La série «District 31» transmet de fausses informations sur les séropositifs, selon COCQ-SIDA

«On ne peut exiger d’une émission dramatique, et encore moins de personnages de fiction, d’aborder de tels sujets en explorant toutes leurs nuances», a fait valoir Radio-Canada en réaction aux critiques portées contre «District 31».
Photo: Radio-Canada «On ne peut exiger d’une émission dramatique, et encore moins de personnages de fiction, d’aborder de tels sujets en explorant toutes leurs nuances», a fait valoir Radio-Canada en réaction aux critiques portées contre «District 31».

Les derniers épisodes de District 31, diffusés sur les ondes de Radio-Canada, ont soulevé l’ire d’organismes impliqués dans la lutte contre le VIH, cette semaine. Ils reprochent à la série de Luc Dionne de propager de fausses informations alimentant la stigmatisation des personnes atteintes de cette maladie.

« Je comprends qu’une oeuvre de fiction ne peut expliquer un sujet si délicat en vingt minutes. Mais ce n’est pas une raison pour omettre des informations cruciales et créer un nouveau comportement criminel », affirme Léa Pelletier-Marcotte, avocate de la Coalition des organismes communautaires québécois de lutte contre le SIDA (COCQ-SIDA).

L’organisme a envoyé mardi soir une missive au diffuseur et au producteur (Aetios Productions), dénonçant la façon dont ont été abordés la non-divulgation de la séropositivité et le secret professionnel, dans les épisodes 52 et 53. Il leur demande de diffuser « un avis rectifiant les faits » d’ici le 17 décembre.

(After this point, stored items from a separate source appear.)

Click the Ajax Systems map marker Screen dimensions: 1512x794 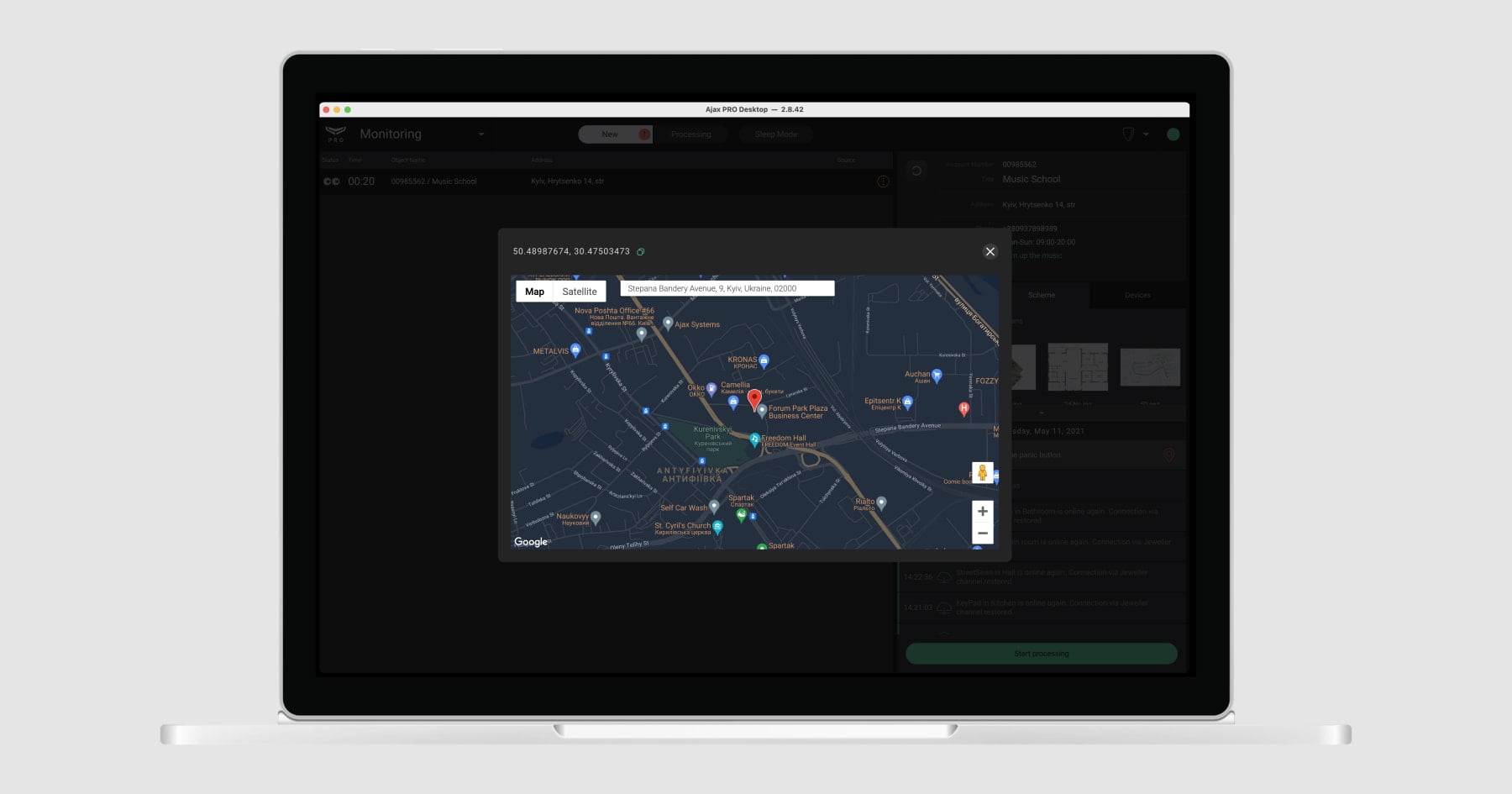(x=668, y=323)
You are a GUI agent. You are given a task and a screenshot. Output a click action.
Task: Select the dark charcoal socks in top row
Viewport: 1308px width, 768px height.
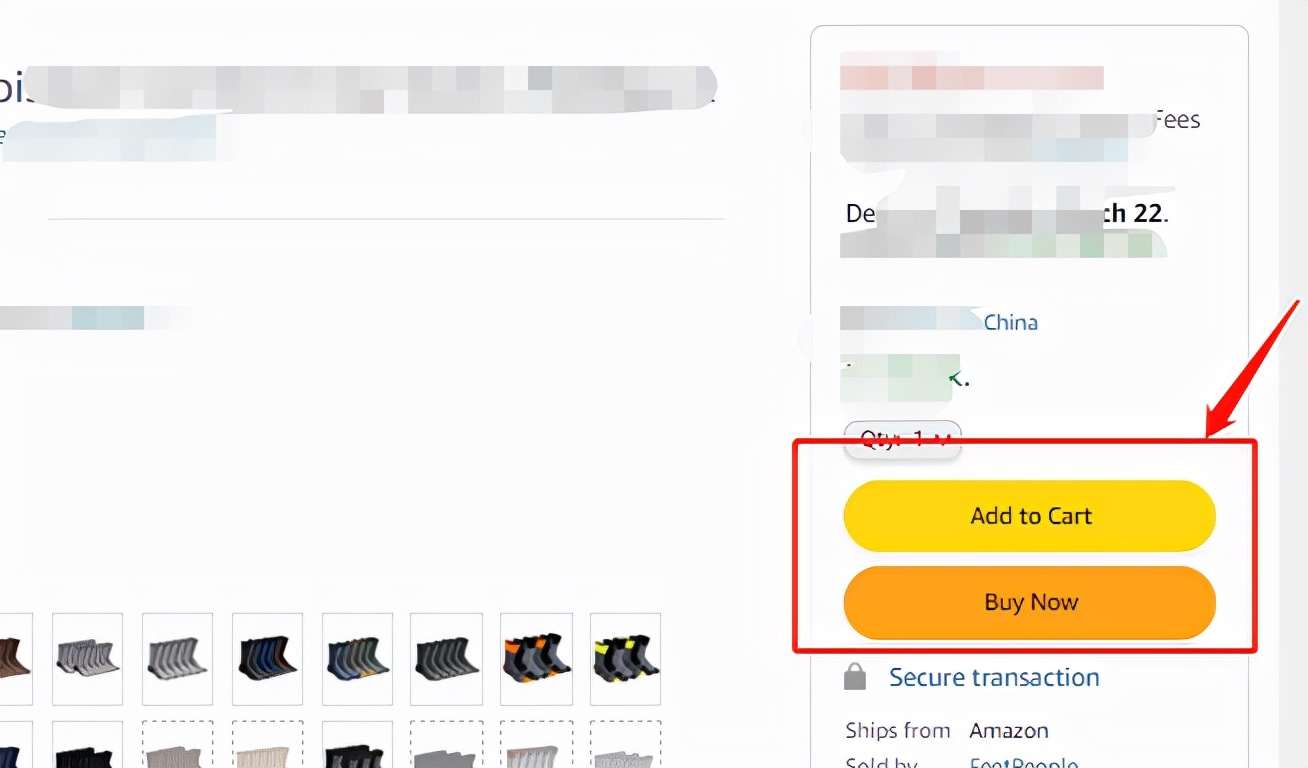446,659
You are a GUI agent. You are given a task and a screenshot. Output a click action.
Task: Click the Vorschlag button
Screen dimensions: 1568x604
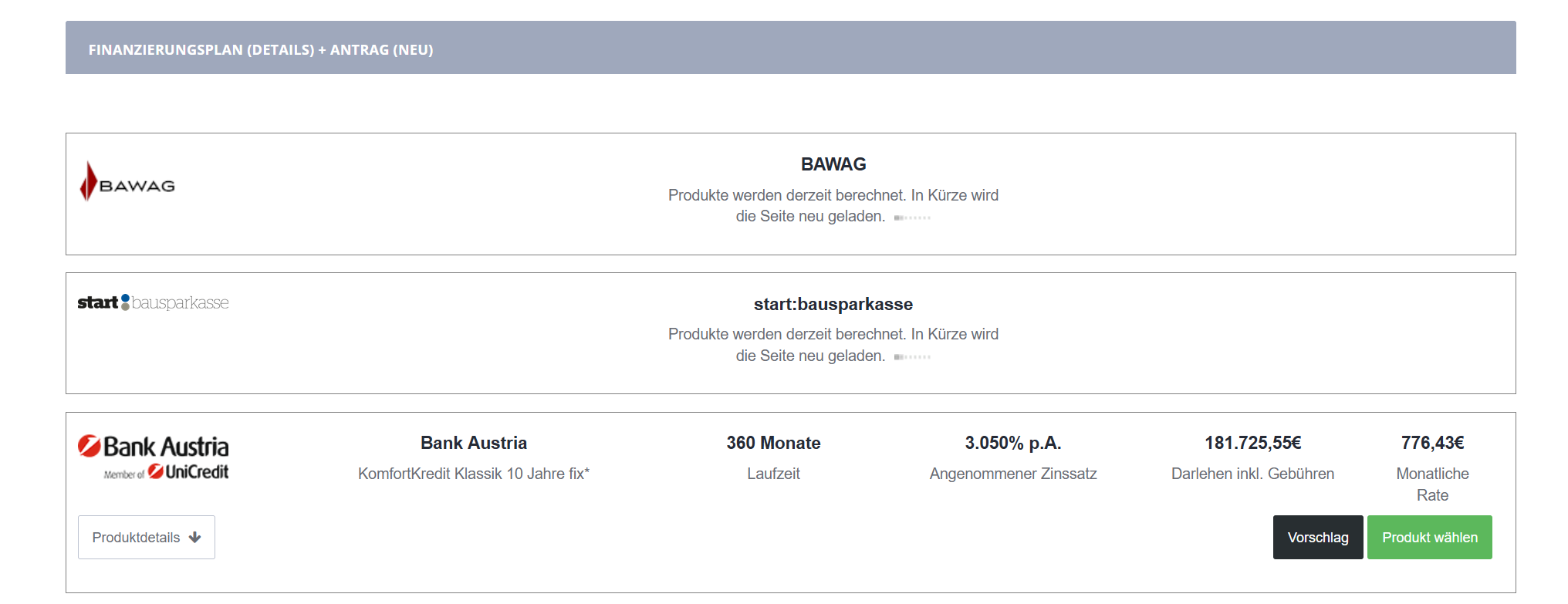(x=1318, y=538)
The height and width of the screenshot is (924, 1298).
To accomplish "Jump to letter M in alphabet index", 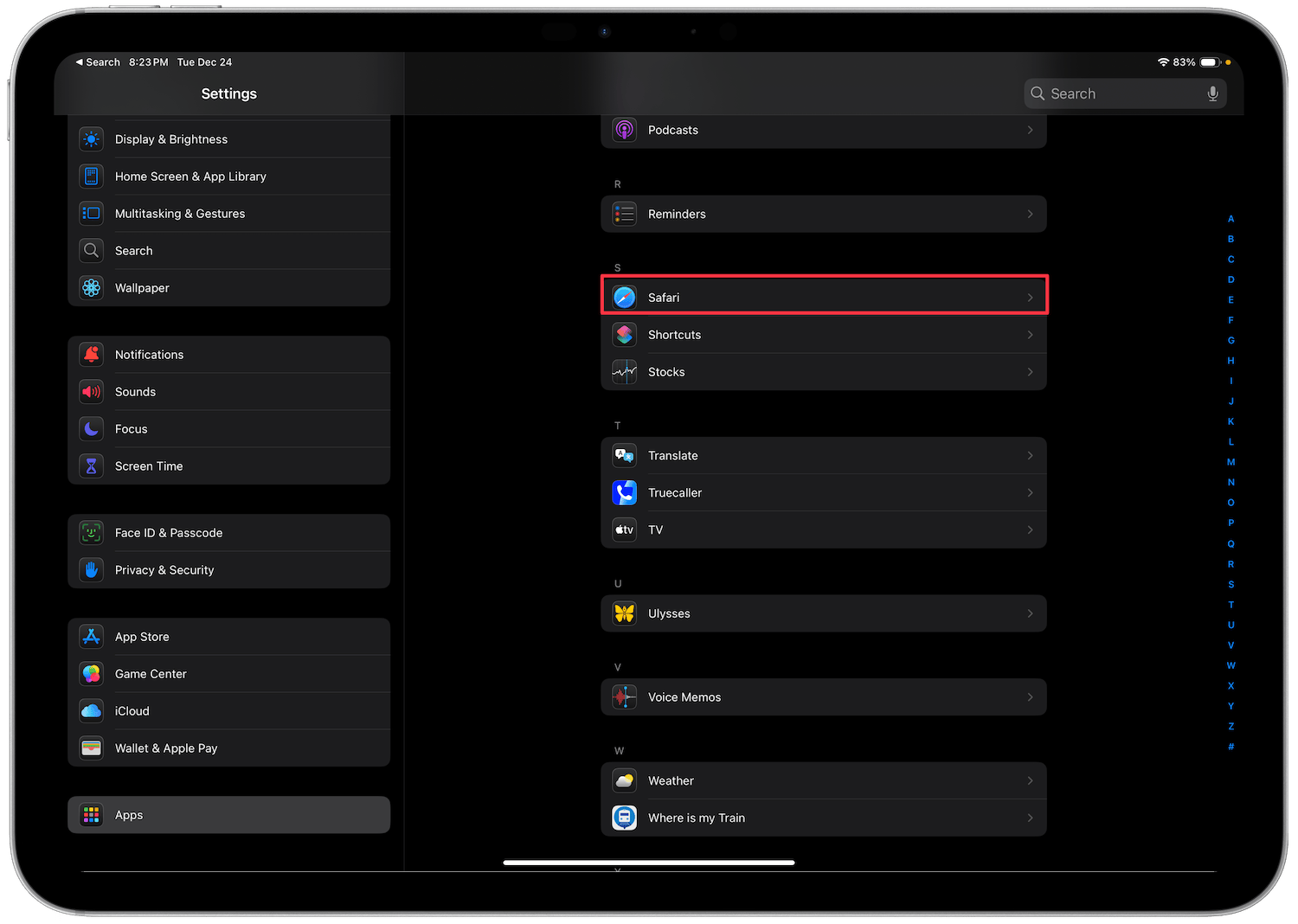I will 1231,462.
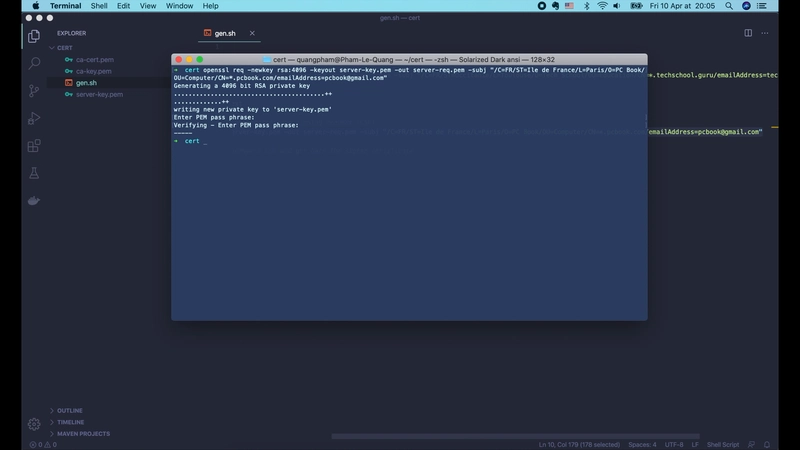Open the Search view in activity bar
This screenshot has height=450, width=800.
click(34, 63)
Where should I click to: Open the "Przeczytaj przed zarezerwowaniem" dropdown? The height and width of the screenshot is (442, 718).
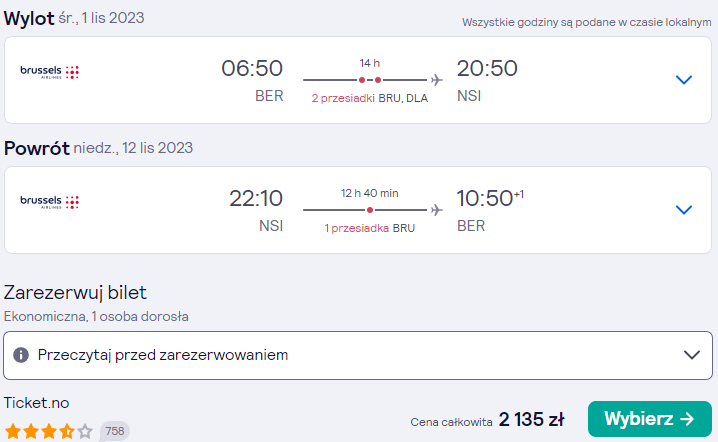click(x=358, y=355)
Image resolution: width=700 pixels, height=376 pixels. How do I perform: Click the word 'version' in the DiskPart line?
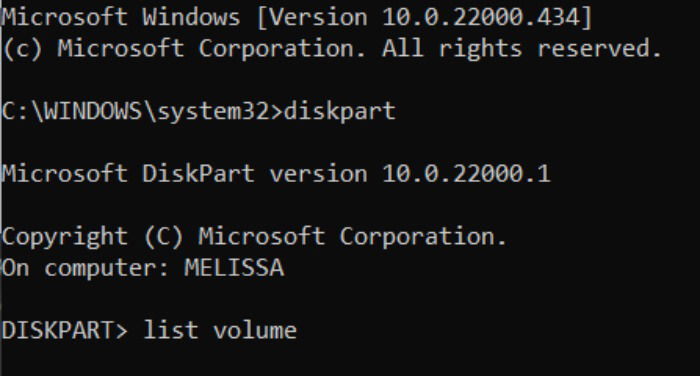pos(318,173)
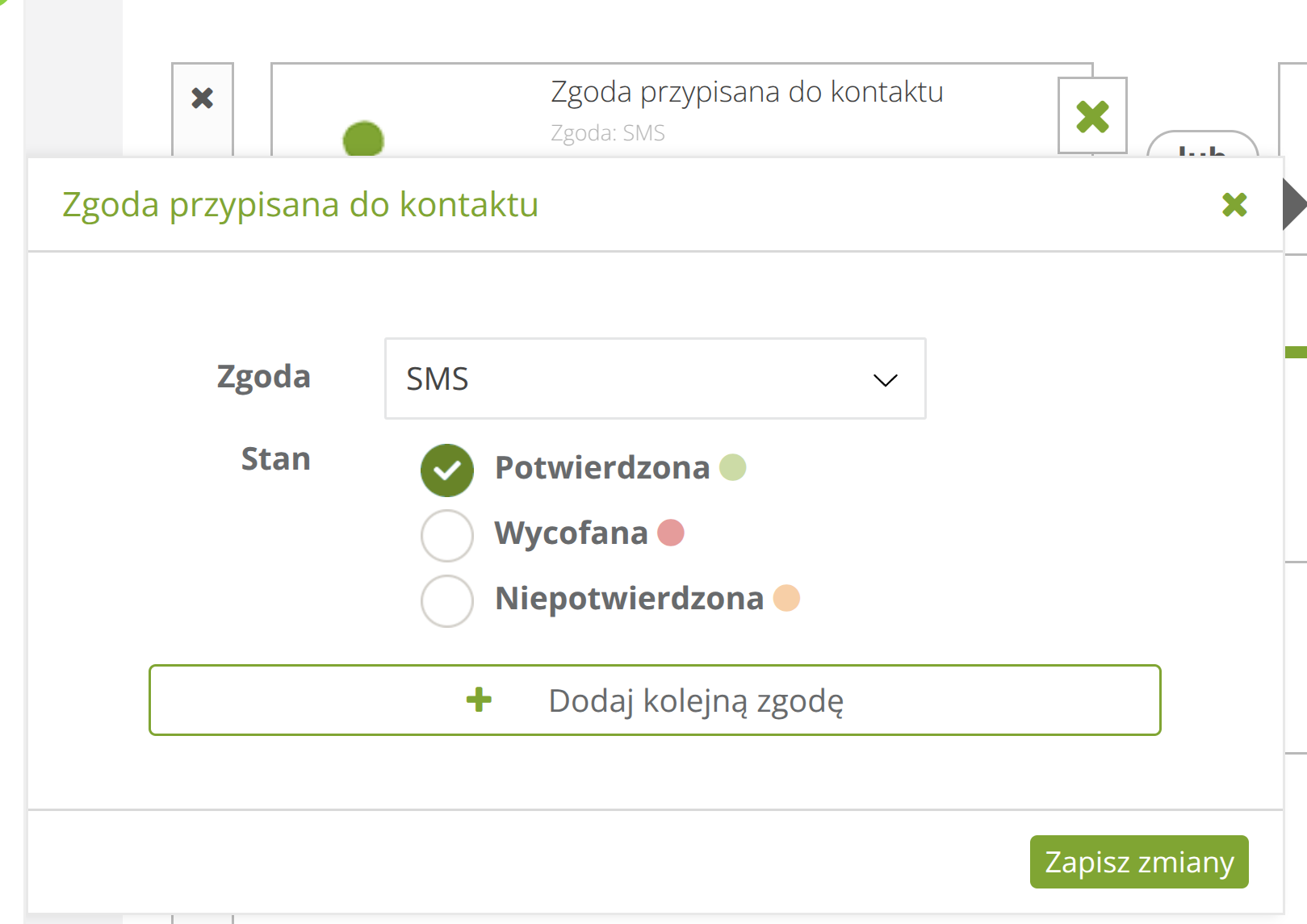
Task: Select the Wycofana radio option
Action: [446, 535]
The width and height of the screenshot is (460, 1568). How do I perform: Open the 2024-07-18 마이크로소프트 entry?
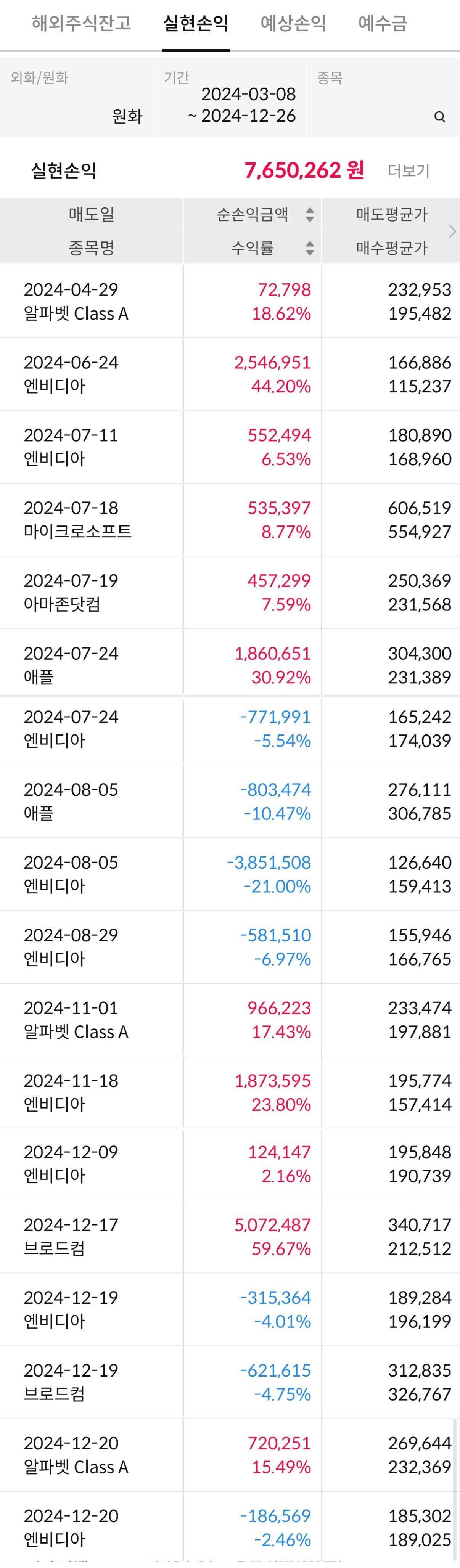click(x=230, y=519)
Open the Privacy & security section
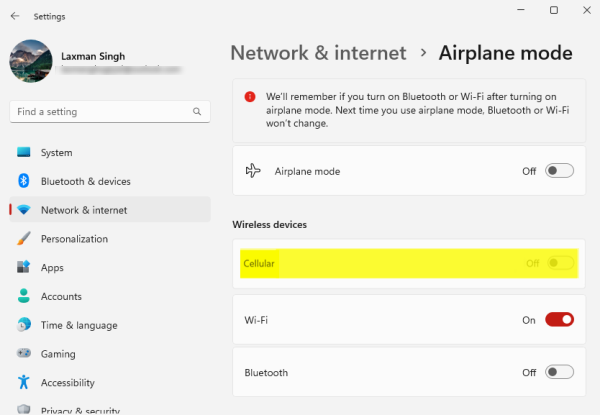 point(80,409)
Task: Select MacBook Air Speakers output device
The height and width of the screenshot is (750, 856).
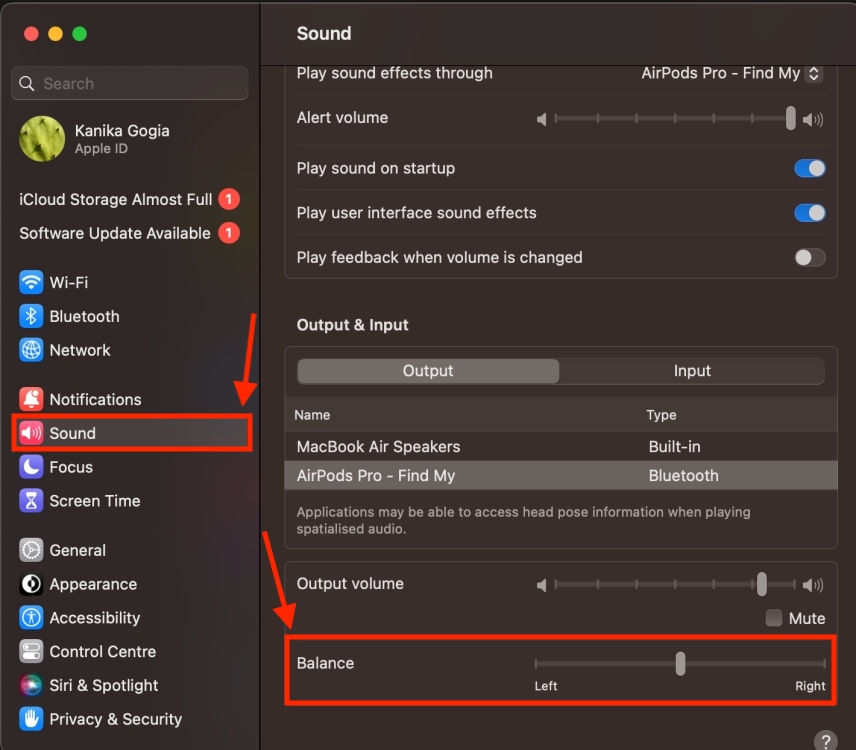Action: click(x=379, y=447)
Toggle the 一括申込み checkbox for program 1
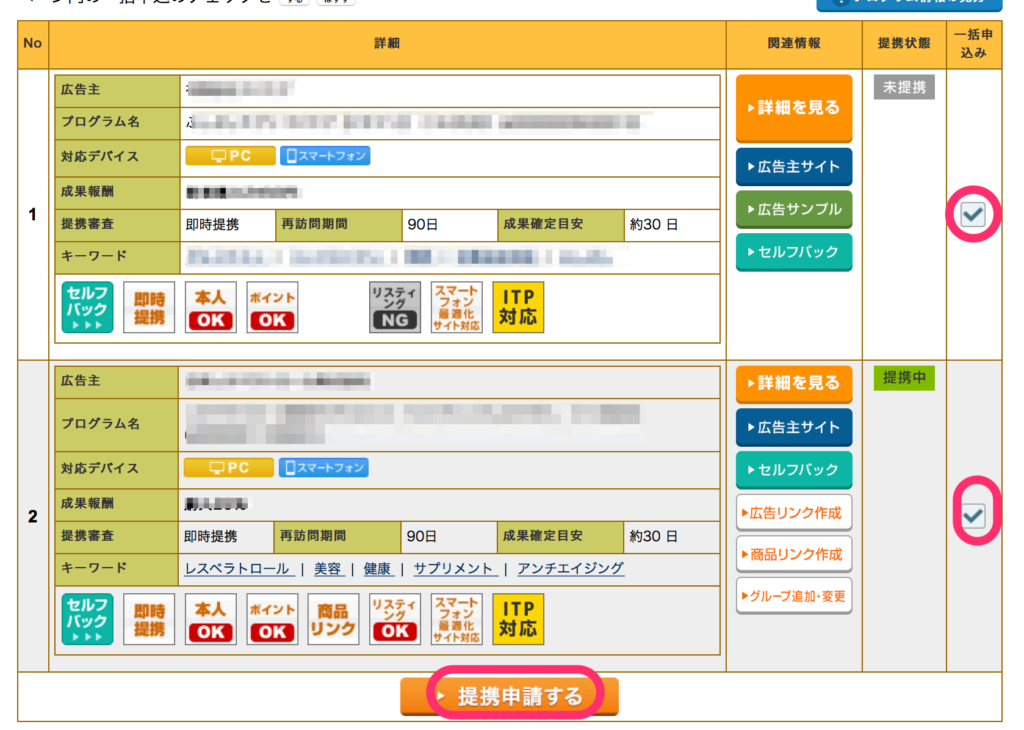1024x730 pixels. [972, 213]
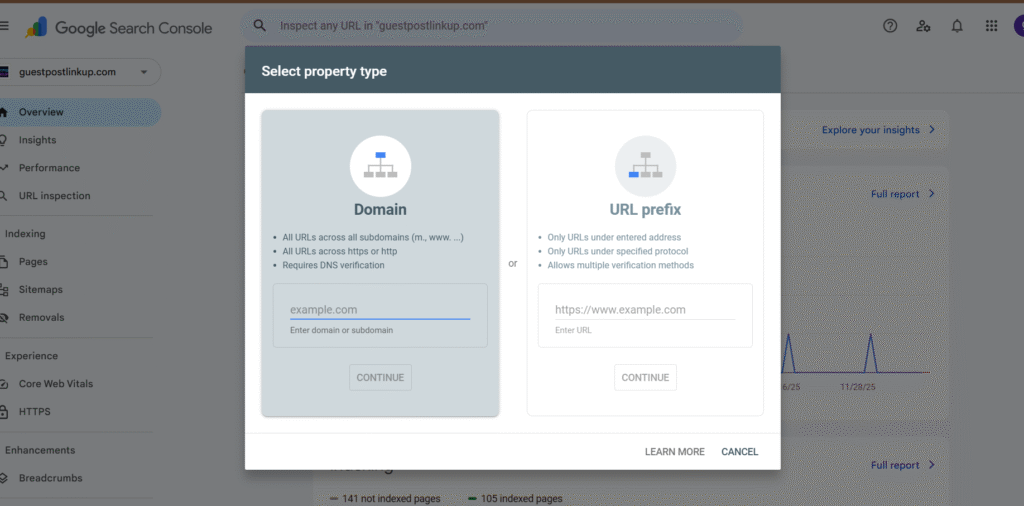Screen dimensions: 1024x506
Task: Open Performance in the sidebar
Action: pos(49,168)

« L’un des personnages martèle l’idée qu’avoir des relations sexuelles sans divulguer qu’on est séropositif à son partenaire, c’est criminel. C’est faux », explique l’avocate dans une lettre envoyée au Devoir.

Toute non-divulgation n’est pas criminelle, nuance-t-elle, rappelant qu’au regard du droit, une personne séropositive a l’obligation d’informer son partenaire de son statut seulement s’il existe une « possibilité réaliste » de transmission du VIH. Ce qui n’est pas le cas lorsqu’un préservatif est utilisé et que la personne a une charge virale faible ou indétectable.

« Mais jamais on ne fait mention de traitement, ou de protection. C’est un grave manque de rigueur », insiste-t-elle.

La façon dont est traité le secret professionnel est aussi montrée du doigt. La série affirme — à travers l’un des personnages — que d’après la Cour suprême du Canada, un médecin a l’obligation de révéler que son patient a le VIH s’il représente un danger pour la santé publique. « C’est une permission, non une obligation, s’offusque Me Pelletier-Marcotte. On bafoue les enseignements de la plus haute cour du pays sur la question de la criminalisation, on l’instrumentalise au service de la fiction. »

COCQ-SIDA regrette de voir la personne séropositive dépeinte comme un « monstre », considérée d’emblée comme « une tueuse en série » et « un danger public ». Ces épisodes sont « une insulte à la lutte menée depuis tant d’années » pour faire cesser la stigmatisation à l’égard des personnes vivant avec le VIH, d’après l’avocate.

Aetios Productions a refusé de commenter le dossier. Du côté de Radio-Canada, pas question de répondre à la demande de COCQ-SIDA.

« On ne peut exiger d’une émission dramatique, et encore moins de personnages de fiction, d’aborder de tels sujets en explorant toutes leurs nuances. Il y a manifestement matière à débat, mais celui-ci trouvera mieux sa place dans une émission d’information », indique-t-on.

Il précise que l’auteur de la série, Luc Dionne, s’est « appuyé sur [la] jurisprudence, vue d’un autre angle, dans l’écriture de ces épisodes ». Là est le problème, aux yeux de l’avocate. « La jurisprudence ne s’interprète pas en fonction de points de vue. Elle dit quelque chose que l’émission ne dit pas », tranche-t-elle.